The aim is to wrap up the two-day assembly with a joint statement that binds all participants to a shared course of action, even though this statement lacks legal enforceability. However, individual meetings can sometimes take precedence over formal proceedings.
In 2023, under India's leadership, the G20 will focus on the theme: "Vasudhaiva Kutumbakam" – a Sanskrit phrase, that means "The Earth is one family."
The 2023 G20 Summit is on the horizon, as it's scheduled to be held on September 9 and 10 at 'Bharat Mandapam,' situated within the ITPO Convention Centre, Pragati Maidan in New Delhi.

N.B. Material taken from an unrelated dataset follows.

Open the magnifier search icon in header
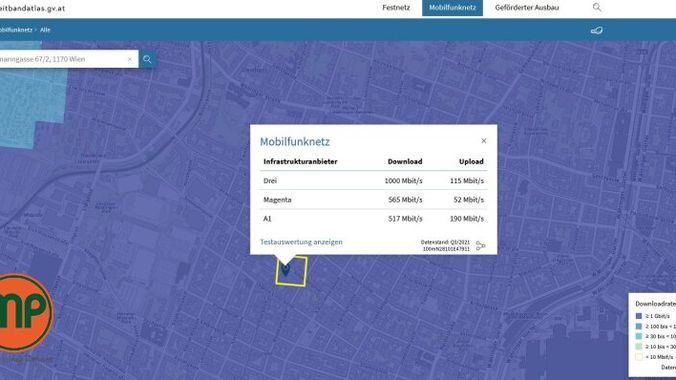This screenshot has height=380, width=676. 597,7
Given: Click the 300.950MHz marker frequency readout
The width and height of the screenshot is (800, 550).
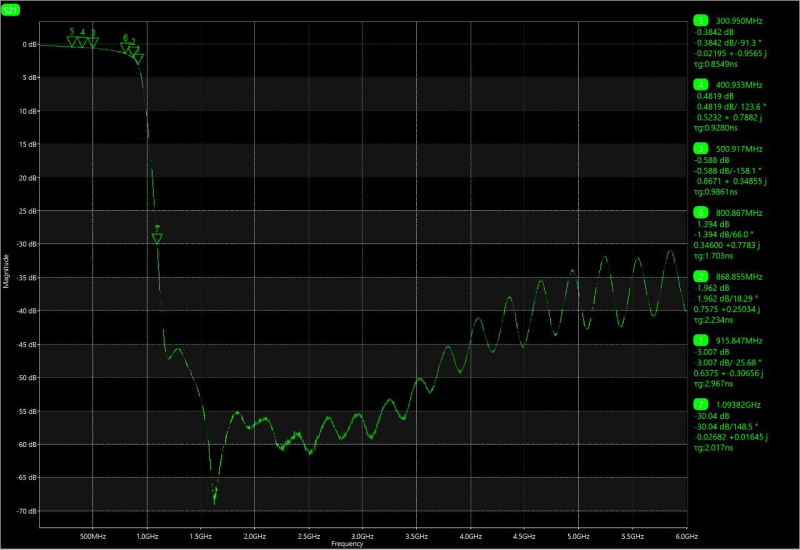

The Role of International Organizations in the G20

At the behest of each Presidency, prominent international organizations contribute to G20 gatherings by offering substantial insights and enhancing the discourse.
In every G20 Working Group gathering, international multilateral organizations have engaged productively as participants, helping with data delivery and offering proposals on crucial issues.
OECD - collaborate extensively on national growth strategies and the structural policy agenda as essential elements of the framework for robust, enduring, and equitable growth.
ILO on labor-related issues.
UNDP and other international organizations on development initiatives.
IEA on matters related to fossil fuels.
WTO and UNCTAD on investment monitoring, tariffs, trade barriers, etc.